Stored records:

==============================

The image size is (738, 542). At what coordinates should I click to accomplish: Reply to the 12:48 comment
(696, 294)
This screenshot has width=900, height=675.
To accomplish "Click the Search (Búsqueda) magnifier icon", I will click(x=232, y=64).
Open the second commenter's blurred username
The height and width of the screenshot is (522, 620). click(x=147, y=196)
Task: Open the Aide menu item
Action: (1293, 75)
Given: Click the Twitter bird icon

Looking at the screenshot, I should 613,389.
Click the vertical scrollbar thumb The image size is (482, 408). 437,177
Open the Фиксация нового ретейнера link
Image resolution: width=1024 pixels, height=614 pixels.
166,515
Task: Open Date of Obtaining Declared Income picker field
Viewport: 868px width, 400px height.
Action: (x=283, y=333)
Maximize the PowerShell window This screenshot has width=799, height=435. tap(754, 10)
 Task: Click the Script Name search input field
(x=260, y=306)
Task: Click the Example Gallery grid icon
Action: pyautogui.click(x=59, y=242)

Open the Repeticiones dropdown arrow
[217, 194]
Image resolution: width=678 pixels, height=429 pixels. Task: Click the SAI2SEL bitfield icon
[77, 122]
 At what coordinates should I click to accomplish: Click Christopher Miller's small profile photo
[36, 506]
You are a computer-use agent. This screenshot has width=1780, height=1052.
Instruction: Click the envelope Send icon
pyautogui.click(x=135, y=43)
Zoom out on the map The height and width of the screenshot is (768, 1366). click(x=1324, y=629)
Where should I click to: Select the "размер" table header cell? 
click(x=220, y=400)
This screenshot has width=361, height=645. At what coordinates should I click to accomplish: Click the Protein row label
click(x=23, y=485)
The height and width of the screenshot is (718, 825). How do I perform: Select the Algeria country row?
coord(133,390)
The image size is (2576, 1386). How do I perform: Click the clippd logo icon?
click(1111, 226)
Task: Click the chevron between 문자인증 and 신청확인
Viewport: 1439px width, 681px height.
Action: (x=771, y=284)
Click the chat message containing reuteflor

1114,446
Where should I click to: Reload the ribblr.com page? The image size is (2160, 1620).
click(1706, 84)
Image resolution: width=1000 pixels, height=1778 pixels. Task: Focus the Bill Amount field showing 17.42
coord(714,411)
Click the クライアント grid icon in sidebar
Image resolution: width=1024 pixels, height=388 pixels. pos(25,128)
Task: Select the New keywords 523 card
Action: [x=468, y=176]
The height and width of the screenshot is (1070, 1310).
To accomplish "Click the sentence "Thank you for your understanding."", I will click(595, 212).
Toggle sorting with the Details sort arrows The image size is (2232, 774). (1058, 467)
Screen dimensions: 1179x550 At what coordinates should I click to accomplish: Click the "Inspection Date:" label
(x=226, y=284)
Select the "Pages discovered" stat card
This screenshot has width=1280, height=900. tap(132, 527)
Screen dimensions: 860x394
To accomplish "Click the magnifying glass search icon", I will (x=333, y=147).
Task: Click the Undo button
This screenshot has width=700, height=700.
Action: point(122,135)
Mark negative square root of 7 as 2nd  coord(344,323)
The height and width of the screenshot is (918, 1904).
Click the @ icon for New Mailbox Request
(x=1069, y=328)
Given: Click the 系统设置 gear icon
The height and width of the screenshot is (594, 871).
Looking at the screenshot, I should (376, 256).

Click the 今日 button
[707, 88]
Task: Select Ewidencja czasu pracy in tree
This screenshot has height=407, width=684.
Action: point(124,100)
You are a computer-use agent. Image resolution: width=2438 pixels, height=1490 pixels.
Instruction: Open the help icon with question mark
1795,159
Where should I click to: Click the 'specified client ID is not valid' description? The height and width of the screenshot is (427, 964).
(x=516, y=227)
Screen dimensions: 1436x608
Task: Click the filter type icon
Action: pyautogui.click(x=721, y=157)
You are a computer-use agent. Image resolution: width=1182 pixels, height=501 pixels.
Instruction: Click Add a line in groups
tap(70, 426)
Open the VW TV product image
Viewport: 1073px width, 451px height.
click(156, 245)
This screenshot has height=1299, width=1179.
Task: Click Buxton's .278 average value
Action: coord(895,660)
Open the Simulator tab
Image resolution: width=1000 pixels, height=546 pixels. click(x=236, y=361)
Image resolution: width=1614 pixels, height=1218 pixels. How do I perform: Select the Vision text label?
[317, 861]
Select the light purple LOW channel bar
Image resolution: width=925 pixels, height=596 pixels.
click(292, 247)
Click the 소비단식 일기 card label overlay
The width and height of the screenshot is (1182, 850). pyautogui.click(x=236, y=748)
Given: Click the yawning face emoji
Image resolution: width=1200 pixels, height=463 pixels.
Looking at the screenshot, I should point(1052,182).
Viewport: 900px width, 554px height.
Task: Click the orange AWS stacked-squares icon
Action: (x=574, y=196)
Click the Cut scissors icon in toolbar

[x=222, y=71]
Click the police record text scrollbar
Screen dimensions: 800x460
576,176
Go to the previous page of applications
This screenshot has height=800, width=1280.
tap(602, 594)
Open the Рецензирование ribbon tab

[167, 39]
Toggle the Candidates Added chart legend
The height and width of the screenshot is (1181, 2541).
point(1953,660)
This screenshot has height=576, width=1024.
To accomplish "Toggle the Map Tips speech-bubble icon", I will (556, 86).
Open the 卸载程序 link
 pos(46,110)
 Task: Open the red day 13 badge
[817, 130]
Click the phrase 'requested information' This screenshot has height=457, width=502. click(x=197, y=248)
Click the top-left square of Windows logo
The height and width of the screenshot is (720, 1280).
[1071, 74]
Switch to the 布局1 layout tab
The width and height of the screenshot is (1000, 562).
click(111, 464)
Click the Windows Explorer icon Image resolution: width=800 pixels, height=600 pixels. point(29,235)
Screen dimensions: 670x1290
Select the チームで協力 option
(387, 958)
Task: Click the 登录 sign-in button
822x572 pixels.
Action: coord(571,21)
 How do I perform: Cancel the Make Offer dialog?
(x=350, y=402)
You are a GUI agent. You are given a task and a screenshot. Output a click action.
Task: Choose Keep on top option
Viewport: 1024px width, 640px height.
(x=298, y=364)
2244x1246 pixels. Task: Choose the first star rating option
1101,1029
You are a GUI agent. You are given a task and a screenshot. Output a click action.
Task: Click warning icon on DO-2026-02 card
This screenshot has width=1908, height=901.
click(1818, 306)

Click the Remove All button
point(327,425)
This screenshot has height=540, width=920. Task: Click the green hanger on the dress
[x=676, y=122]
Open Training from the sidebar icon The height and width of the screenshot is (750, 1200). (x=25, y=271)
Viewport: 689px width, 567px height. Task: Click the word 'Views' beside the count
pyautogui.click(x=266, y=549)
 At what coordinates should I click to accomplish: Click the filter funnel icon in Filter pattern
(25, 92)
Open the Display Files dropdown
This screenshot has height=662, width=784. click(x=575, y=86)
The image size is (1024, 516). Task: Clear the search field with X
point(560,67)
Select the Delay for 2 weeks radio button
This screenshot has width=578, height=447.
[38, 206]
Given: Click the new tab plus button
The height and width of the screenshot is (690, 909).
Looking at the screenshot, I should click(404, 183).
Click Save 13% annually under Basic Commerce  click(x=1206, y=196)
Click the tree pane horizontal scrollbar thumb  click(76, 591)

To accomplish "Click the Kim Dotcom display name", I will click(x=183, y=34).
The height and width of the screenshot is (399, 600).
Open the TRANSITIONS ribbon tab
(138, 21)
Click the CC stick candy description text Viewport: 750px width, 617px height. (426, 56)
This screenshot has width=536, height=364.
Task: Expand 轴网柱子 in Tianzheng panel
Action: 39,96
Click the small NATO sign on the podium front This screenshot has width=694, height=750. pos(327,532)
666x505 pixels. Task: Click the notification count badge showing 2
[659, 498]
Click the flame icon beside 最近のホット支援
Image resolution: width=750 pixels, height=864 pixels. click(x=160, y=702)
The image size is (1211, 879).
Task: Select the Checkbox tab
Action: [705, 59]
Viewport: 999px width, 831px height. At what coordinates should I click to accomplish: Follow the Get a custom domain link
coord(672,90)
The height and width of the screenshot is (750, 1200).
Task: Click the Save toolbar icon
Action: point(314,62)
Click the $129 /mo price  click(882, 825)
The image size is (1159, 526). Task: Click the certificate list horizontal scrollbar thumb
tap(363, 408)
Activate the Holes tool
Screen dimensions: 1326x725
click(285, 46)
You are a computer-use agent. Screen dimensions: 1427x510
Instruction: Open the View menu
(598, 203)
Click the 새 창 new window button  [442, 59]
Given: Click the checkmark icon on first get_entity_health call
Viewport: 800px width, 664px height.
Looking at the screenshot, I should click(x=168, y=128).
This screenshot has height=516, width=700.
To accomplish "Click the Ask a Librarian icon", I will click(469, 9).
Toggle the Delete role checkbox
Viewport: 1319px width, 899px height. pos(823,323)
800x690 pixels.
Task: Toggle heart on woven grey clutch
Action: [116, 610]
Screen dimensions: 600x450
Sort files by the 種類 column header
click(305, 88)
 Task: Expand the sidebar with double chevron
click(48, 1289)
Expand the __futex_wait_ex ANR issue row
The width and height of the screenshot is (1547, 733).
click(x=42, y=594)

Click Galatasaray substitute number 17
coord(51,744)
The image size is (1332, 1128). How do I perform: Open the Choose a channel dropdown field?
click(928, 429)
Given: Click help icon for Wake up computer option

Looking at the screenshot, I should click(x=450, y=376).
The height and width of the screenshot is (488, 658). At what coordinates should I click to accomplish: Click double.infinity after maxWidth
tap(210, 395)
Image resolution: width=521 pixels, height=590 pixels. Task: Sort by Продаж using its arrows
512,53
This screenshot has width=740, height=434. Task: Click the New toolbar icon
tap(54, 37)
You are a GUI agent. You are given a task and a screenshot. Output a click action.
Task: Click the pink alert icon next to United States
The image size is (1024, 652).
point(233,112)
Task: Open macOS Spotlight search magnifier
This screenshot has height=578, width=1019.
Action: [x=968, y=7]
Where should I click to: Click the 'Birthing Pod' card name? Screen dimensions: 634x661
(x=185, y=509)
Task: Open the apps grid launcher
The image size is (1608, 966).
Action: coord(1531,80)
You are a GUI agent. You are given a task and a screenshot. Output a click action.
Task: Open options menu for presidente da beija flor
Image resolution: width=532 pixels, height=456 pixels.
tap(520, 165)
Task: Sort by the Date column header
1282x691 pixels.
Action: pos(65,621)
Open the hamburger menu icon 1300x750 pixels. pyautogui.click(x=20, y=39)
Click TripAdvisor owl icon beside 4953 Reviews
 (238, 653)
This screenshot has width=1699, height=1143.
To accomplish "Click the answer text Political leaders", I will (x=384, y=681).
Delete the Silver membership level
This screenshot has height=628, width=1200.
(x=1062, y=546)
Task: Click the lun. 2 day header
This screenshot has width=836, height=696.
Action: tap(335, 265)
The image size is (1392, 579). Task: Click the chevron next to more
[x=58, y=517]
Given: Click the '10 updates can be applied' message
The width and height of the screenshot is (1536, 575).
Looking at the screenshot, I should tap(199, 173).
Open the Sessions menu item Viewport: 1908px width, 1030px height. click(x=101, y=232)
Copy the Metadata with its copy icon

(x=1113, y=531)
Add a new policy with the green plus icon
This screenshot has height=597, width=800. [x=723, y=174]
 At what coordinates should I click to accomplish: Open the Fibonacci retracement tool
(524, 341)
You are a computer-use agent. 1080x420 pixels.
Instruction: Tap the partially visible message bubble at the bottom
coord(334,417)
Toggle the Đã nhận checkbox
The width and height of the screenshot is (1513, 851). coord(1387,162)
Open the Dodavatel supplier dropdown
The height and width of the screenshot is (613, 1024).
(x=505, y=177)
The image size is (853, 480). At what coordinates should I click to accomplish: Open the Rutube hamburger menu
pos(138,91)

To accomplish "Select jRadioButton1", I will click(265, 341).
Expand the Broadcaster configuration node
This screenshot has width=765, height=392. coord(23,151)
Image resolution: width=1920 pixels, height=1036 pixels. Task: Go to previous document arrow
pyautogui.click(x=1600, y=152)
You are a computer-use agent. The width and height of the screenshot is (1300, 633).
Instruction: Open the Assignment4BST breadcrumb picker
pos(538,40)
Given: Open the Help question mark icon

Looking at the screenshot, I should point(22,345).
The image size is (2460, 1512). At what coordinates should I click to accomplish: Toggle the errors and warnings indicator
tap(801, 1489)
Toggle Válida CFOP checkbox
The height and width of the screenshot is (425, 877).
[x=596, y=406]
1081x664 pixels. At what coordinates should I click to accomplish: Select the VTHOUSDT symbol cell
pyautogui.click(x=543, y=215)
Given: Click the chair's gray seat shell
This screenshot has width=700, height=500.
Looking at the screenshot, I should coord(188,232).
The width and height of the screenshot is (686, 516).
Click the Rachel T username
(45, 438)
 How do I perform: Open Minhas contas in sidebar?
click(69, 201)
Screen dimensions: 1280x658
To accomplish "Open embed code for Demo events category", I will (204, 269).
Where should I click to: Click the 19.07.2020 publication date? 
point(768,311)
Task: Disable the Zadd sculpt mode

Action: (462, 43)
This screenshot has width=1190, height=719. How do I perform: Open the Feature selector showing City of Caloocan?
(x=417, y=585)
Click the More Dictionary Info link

==============================

• _PROBLEM DETAILS_: Starting at the line with "Task: Disable the Zadd sculpt mode", restate each line through the end of the records, both ends included, and stop there.

• _THE ANSWER_:
Task: Disable the Zadd sculpt mode

Action: (462, 43)
This screenshot has width=1190, height=719. How do I perform: Open the Feature selector showing City of Caloocan?
(x=417, y=585)
Click the More Dictionary Info link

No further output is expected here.